*REQUIRED ACTION*. Transcribe every record beneath, precisely as written.

(Data items)
•••••
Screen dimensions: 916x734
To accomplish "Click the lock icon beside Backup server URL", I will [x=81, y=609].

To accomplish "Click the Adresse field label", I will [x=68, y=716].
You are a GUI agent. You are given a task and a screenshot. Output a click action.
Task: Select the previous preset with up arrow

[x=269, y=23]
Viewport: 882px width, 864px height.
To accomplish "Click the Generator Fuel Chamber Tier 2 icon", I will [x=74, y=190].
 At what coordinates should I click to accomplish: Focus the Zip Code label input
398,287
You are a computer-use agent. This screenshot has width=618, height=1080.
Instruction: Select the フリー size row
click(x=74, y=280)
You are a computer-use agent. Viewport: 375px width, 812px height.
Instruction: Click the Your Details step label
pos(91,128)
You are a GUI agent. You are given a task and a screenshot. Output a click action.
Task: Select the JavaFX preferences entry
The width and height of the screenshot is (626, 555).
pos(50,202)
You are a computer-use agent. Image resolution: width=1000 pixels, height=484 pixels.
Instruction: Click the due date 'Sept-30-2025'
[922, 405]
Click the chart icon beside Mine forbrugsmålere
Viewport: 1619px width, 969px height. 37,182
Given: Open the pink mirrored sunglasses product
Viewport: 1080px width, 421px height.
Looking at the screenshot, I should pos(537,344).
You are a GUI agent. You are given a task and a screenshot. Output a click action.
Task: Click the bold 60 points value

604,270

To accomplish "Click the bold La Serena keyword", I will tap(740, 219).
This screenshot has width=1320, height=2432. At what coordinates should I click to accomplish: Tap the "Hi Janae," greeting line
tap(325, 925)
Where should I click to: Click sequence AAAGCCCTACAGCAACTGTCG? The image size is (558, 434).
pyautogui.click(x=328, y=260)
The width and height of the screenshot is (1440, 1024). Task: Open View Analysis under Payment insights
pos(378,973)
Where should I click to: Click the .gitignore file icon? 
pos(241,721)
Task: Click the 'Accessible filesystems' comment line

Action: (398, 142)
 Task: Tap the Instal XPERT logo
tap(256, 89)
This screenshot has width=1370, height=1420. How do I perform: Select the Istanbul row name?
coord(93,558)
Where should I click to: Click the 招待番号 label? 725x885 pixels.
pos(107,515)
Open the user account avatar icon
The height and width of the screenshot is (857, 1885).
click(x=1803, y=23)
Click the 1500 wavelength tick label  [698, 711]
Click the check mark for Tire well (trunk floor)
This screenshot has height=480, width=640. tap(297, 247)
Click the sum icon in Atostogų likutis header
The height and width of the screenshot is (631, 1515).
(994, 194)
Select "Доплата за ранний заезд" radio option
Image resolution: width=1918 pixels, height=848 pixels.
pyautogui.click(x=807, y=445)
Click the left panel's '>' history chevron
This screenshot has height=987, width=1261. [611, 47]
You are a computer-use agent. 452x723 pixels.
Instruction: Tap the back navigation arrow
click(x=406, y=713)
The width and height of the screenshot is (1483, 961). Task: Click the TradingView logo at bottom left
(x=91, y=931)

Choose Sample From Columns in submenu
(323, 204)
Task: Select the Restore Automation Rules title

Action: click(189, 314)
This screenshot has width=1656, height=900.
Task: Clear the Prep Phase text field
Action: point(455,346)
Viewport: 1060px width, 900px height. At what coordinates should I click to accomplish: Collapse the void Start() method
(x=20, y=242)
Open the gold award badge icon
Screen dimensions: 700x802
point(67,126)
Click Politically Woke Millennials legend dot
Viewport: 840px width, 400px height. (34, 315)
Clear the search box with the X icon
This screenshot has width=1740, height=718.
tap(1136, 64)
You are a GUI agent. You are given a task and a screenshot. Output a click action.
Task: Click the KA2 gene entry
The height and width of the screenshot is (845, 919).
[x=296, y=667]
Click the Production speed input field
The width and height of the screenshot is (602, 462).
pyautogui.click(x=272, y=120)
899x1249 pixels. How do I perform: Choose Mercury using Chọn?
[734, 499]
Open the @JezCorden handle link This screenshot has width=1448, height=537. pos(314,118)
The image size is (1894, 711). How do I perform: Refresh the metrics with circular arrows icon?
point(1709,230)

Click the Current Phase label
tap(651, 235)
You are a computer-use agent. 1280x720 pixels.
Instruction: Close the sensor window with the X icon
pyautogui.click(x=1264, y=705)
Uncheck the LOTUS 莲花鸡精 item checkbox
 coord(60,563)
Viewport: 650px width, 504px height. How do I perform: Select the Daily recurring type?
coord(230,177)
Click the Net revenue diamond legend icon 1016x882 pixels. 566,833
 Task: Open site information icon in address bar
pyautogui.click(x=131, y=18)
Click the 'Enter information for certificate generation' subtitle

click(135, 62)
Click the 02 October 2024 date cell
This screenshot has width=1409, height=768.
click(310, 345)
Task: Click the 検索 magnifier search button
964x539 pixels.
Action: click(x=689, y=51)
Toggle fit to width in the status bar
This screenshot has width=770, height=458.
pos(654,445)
•••••
*SOLUTION*.
Screen dimensions: 916x734
To accomplish "Click the lock icon beside Backup server URL", I will [x=81, y=609].

To accomplish "Click the Adresse field label", I will [x=68, y=716].
You are a GUI agent. You are given a task and a screenshot. Output a click action.
Task: Select the previous preset with up arrow

[x=269, y=23]
Viewport: 882px width, 864px height.
To accomplish "Click the Generator Fuel Chamber Tier 2 icon", I will [x=74, y=190].
 At what coordinates should I click to accomplish: Focus the Zip Code label input
398,287
You are a computer-use agent. This screenshot has width=618, height=1080.
Instruction: Select the フリー size row
click(x=74, y=280)
You are a computer-use agent. Viewport: 375px width, 812px height.
Instruction: Click the Your Details step label
pos(91,128)
You are a GUI agent. You are given a task and a screenshot. Output a click action.
Task: Select the JavaFX preferences entry
The width and height of the screenshot is (626, 555).
pos(50,202)
You are a computer-use agent. Image resolution: width=1000 pixels, height=484 pixels.
Instruction: Click the due date 'Sept-30-2025'
[922, 405]
Click the chart icon beside Mine forbrugsmålere
Viewport: 1619px width, 969px height. 37,182
Given: Open the pink mirrored sunglasses product
Viewport: 1080px width, 421px height.
Looking at the screenshot, I should pos(537,344).
You are a GUI agent. You are given a task and a screenshot. Output a click action.
Task: Click the bold 60 points value

604,270

To accomplish "Click the bold La Serena keyword", I will tap(740, 219).
This screenshot has width=1320, height=2432. At what coordinates should I click to accomplish: Tap the "Hi Janae," greeting line
tap(325, 925)
Where should I click to: Click sequence AAAGCCCTACAGCAACTGTCG? The image size is (558, 434).
pyautogui.click(x=328, y=260)
The width and height of the screenshot is (1440, 1024). Task: Open View Analysis under Payment insights
pos(378,973)
Where should I click to: Click the .gitignore file icon? 
pos(241,721)
Task: Click the 'Accessible filesystems' comment line

Action: (398, 142)
 Task: Tap the Instal XPERT logo
tap(256, 89)
This screenshot has width=1370, height=1420. How do I perform: Select the Istanbul row name?
coord(93,558)
Where should I click to: Click the 招待番号 label? 725x885 pixels.
pos(107,515)
Open the user account avatar icon
The height and width of the screenshot is (857, 1885).
click(x=1803, y=23)
Click the 1500 wavelength tick label  [698, 711]
Click the check mark for Tire well (trunk floor)
This screenshot has height=480, width=640. tap(297, 247)
Click the sum icon in Atostogų likutis header
The height and width of the screenshot is (631, 1515).
(994, 194)
Select "Доплата за ранний заезд" radio option
Image resolution: width=1918 pixels, height=848 pixels.
pyautogui.click(x=807, y=445)
Click the left panel's '>' history chevron
This screenshot has height=987, width=1261. [611, 47]
You are a computer-use agent. 452x723 pixels.
Instruction: Tap the back navigation arrow
click(x=406, y=713)
The width and height of the screenshot is (1483, 961). Task: Click the TradingView logo at bottom left
(x=91, y=931)

Choose Sample From Columns in submenu
(323, 204)
Task: Select the Restore Automation Rules title

Action: click(189, 314)
This screenshot has width=1656, height=900.
Task: Clear the Prep Phase text field
Action: point(455,346)
Viewport: 1060px width, 900px height. At what coordinates should I click to accomplish: Collapse the void Start() method
(x=20, y=242)
Open the gold award badge icon
Screen dimensions: 700x802
point(67,126)
Click Politically Woke Millennials legend dot
Viewport: 840px width, 400px height. (34, 315)
Clear the search box with the X icon
This screenshot has width=1740, height=718.
tap(1136, 64)
You are a GUI agent. You are given a task and a screenshot. Output a click action.
Task: Click the KA2 gene entry
The height and width of the screenshot is (845, 919).
[x=296, y=667]
Click the Production speed input field
The width and height of the screenshot is (602, 462).
pyautogui.click(x=272, y=120)
899x1249 pixels. How do I perform: Choose Mercury using Chọn?
[734, 499]
Open the @JezCorden handle link This screenshot has width=1448, height=537. pos(314,118)
The image size is (1894, 711). How do I perform: Refresh the metrics with circular arrows icon?
point(1709,230)

Click the Current Phase label
tap(651, 235)
You are a computer-use agent. 1280x720 pixels.
Instruction: Close the sensor window with the X icon
pyautogui.click(x=1264, y=705)
Uncheck the LOTUS 莲花鸡精 item checkbox
 coord(60,563)
Viewport: 650px width, 504px height. How do I perform: Select the Daily recurring type?
coord(230,177)
Click the Net revenue diamond legend icon 1016x882 pixels. 566,833
 Task: Open site information icon in address bar
pyautogui.click(x=131, y=18)
Click the 'Enter information for certificate generation' subtitle

click(135, 62)
Click the 02 October 2024 date cell
This screenshot has width=1409, height=768.
click(310, 345)
Task: Click the 検索 magnifier search button
964x539 pixels.
Action: click(x=689, y=51)
Toggle fit to width in the status bar
This screenshot has width=770, height=458.
pos(654,445)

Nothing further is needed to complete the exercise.